Poor health and nutrition hold people back from achieving their fullest
potential at any point in life.  Investments in prenatal care for women, early
nutrition and vaccination against common diseases can ensure the best
possible start to life for children – but what’s equally needed is a focus on
infectious and non-communicable diseases which hold adults back from
leading full and productive lives.
 
UHC Day is a time to face up to some big basic deficits.

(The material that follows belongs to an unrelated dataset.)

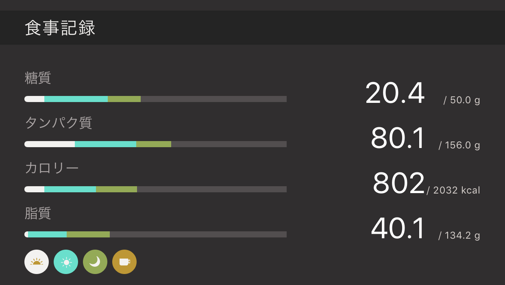This screenshot has height=285, width=505.
Task: Click the 20.4 carbohydrate value
Action: tap(395, 94)
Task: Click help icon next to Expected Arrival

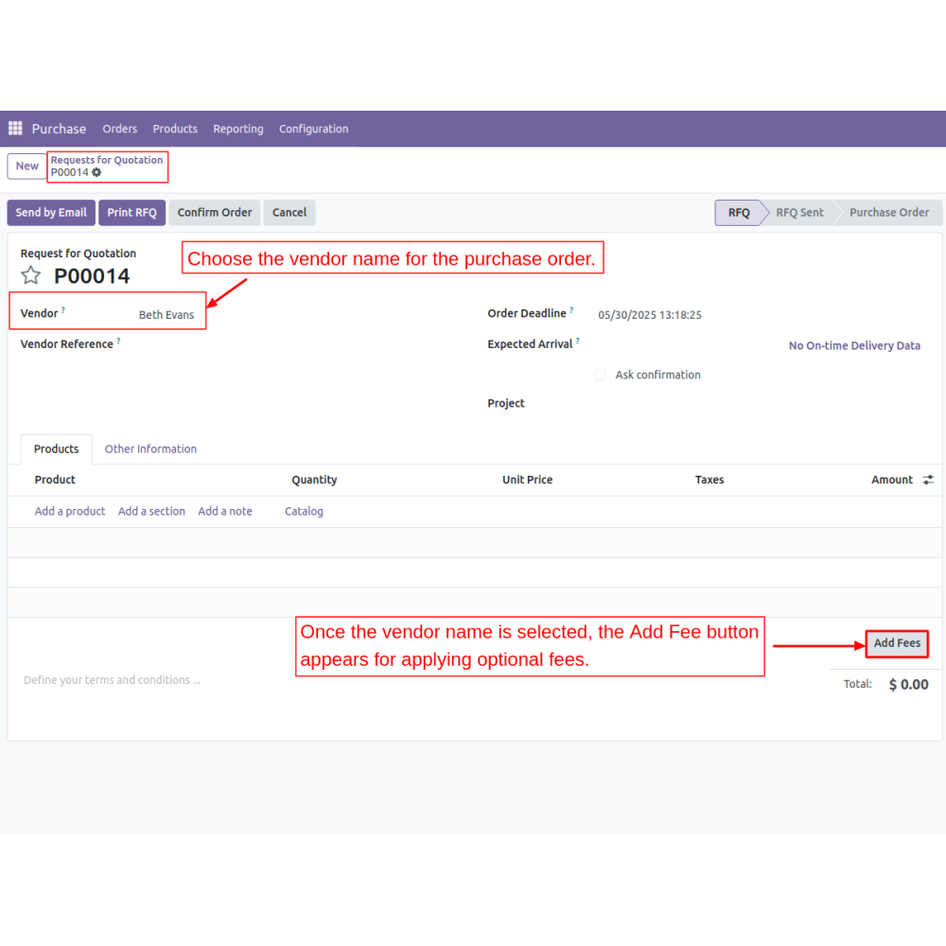Action: (578, 342)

 Half the world’s population still lacks access to essential health


services. 
 Unaffordable healthcare costs push 100 million people into extreme
poverty every year. 
 800 million people worldwide spend at least 10 percent of their
household budget on health expenses—which means they are
having to choose between their children’s health needs and other
necessities like education, food or bus fares. 
Here are three principles for more and better investments in health:

 Commit to universality: A truly universal system, with a


commitment to equity so that all people are entitled to and receive
quality healthcare, is non-negotiable.
 Ensure affordability: People cannot thrive as long as they are
bankrupting themselves to pay for healthcare when they or their
children are sick.  This is the most inequitable, expensive and
inefficient way to pay for healthcare.
 Mobilize a “whole of government” approach to health: UHC cannot
be achieved with just the expertise and resources of the health
sector. For example, clean water and sanitation are essential to good
health and nutrition. 

Impact on economic performance:


In developing countries, the most effective methods of improving health
require public sector involvement.
In developing countries, the main cause of ill health and premature
mortality are infectious diseases. These can be tackled effectively through
the provision of clean water and sanitation systems and wide scale
vaccination programs.
Government spending on education, transport and communication
infrastructure, and on legal institutions that ensure personal security and
property rights can be shown to have a positive impact on economic
growth.
It can be argued that spending on health delays such investments and so
hampers economic growth.
In this we argue that health is not only a consumption good that adds to
wellbeing, but also an investment good that increases the future productive
power of individuals and the economy.
Health has a direct effect on the productivity of workers. Together with the
moral argument, worker productivity is the main mechanism put forward
by the World Health Organization (2001, 2002) to justify increased
transfers to developing countries for health spending.
However, there are also more indirect mechanisms through which health
can influence productivity. These indirect mechanisms, while less obvious,
may be more important in practice.
One indirect mechanism is that health can be a complementary input to
other forms of human capital. There is a great deal of empirical evidence
that productivity and wages rise with education levels and worker job
experience.
These returns may be higher for healthy workers so that the gains from
education and work experience accrue mainly to healthy workers who are
working. In addition, these higher returns may induce greater investment in
education and on-the-job training when workers are healthy. Ill health and
premature death essentially lead to wasted investment in human capital and
reduce the incentive to invest in people.
Another indirect benefit of improvements in health is that the prospective
life span of healthier workers is longer.
Long life spans increase the need for retirement income. In countries with
low life expectancy the prospect of retiring is remote. Once longer
lifespans become common, retirement becomes a real possibility and
workers have to consider saving for their retirement.
In developed countries savings for retirement is the main source of
investment funds. Increasing longevity can generate the need for retirement
income and set off a savings and investment boom.
Finally, reductions in mortality rates change the age structure of the
population. Initially, health improvements tend to reduce the mortality rates
of infants and children who are particularly susceptible to disease.